[Begin Text section]

2019 Volume 60 Issue 6 Pages 858-864
Novel underfill resins combining a thermoset epoxy resin with thermoplastic polyester resins have been developed for self-organization soldering. Polyester-modified epoxy resins, which are hybrid resins, exhibited minimal viscosity at the melting point of the Sn–58 mass%Bi solder, with the viscosity dependent on the content and molecular mass of the blended polyester resin. Because the epoxy resin was sufficiently compatible with the polyester resin in the hybrid, the curing reaction of the hybrid resin was similar to that of the epoxy resin. The chemical structure of the polyester resin was retained in the cured hybrid resin, imparting thermoplasticity to the hybrid resins cured with repeated heating. Successful self-organization soldering was achieved using the developed hybrid-resin-based solder paste.
Fig. 7 Formation of solder bumps on LGA substrate via self-organization soldering using resin-based Sn–58 mass%Bi solder pastes. (a) XB1005 thermoset epoxy resin containing 10 mass% of activate agent, (b) HR-A(15%) containing 10 mass% of activate agent, (c) HR-A(15%) containing 30 mass% of activate agent. Images of (d)–(f) are higher magnification images that correspond to images (a)–(c), respectively. The area surrounded by a broken line is a printing area.
Internet technology has spread rapidly in recent years and the importance of information in society is increasing. Thus, mobile information terminals such as smartphones must be further miniaturized and achieve higher speeds and systematization. The development of high-density packaging of the IC (Integrated Circuit) chip has allowed for the miniaturization of electric devices along with decreased solder bump size of electronic components and narrowed pitch between the electrodes. In general, an IC chip is mounted on a substrate using small solder bumps and thermal stress is loaded on the solder joints at elevated temperatures due to the difference of coefficient of thermal expansion of the chip and the substrate.1) Therefore, various underfill thermoset resin materials were developed to protect the solder joints in small electronic devices that are exposed to harsh environments including falling impacts and high temperature.

[End Text section]

__Required tasks__
A – Echo the passage on underfill resins between "Fig. 7 Formation" and "a printing area.", inclusive, word for word.
B – Duplicate the listing lines between the line holding "Click the yellow AlgebraicTree legend swatch" and the line holding "Action: [116, 20]", inclusive, with no changes.
The listing has nothing to do with the passage on underfill resins.

[Begin Information supplied]

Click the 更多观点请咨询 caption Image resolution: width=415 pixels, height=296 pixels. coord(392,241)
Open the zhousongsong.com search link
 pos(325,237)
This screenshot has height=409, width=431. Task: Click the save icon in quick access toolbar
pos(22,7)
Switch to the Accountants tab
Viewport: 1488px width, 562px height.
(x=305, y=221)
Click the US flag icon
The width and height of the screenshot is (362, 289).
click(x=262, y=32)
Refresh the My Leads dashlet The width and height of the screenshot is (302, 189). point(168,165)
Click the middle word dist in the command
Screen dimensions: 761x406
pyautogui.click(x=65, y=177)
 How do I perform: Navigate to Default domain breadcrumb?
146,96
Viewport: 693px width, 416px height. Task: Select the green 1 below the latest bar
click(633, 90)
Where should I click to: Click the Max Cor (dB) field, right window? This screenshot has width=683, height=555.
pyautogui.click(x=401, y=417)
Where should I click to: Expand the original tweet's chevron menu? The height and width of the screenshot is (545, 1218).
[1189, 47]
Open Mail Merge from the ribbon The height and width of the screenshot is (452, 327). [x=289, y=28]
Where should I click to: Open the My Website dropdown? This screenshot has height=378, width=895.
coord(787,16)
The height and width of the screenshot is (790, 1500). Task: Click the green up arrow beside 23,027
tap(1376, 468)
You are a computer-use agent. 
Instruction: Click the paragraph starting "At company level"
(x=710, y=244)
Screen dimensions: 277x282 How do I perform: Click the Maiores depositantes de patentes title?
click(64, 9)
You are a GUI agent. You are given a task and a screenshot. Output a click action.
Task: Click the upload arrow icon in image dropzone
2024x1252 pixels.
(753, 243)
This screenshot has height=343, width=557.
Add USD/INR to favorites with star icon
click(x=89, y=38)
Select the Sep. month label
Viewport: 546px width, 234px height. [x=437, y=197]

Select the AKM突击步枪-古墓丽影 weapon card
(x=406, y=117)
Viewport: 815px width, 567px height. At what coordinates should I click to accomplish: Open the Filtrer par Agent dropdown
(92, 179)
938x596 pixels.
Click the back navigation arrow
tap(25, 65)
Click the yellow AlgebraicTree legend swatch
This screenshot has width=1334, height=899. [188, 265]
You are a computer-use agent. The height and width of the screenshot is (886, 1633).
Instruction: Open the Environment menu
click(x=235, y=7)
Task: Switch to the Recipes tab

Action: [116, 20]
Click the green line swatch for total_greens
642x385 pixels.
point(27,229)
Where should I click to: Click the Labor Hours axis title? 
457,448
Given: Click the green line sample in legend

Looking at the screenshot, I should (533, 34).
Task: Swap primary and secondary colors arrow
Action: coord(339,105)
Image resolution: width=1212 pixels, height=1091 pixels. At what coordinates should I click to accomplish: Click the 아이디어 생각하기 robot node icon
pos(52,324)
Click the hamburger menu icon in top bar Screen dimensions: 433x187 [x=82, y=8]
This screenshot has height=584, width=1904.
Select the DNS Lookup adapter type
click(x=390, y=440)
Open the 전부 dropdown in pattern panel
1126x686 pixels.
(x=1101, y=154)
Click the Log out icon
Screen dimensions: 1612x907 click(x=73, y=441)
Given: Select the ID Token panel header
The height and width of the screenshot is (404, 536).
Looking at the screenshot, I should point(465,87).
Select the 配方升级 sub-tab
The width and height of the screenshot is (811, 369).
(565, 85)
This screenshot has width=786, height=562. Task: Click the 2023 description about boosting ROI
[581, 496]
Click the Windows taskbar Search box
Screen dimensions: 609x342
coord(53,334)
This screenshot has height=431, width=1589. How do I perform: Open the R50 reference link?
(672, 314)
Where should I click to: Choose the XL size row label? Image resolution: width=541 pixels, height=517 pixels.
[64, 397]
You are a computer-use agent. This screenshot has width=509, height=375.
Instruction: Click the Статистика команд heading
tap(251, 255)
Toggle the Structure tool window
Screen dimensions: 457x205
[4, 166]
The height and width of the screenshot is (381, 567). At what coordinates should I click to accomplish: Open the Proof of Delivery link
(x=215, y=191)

[End Information supplied]

__Set of answers__
A –
Fig. 7 Formation of solder bumps on LGA substrate via self-organization soldering using resin-based Sn–58 mass%Bi solder pastes. (a) XB1005 thermoset epoxy resin containing 10 mass% of activate agent, (b) HR-A(15%) containing 10 mass% of activate agent, (c) HR-A(15%) containing 30 mass% of activate agent. Images of (d)–(f) are higher magnification images that correspond to images (a)–(c), respectively. The area surrounded by a broken line is a printing area.

B –
Click the yellow AlgebraicTree legend swatch
This screenshot has width=1334, height=899. [188, 265]
You are a computer-use agent. The height and width of the screenshot is (886, 1633).
Instruction: Open the Environment menu
click(x=235, y=7)
Task: Switch to the Recipes tab

Action: [116, 20]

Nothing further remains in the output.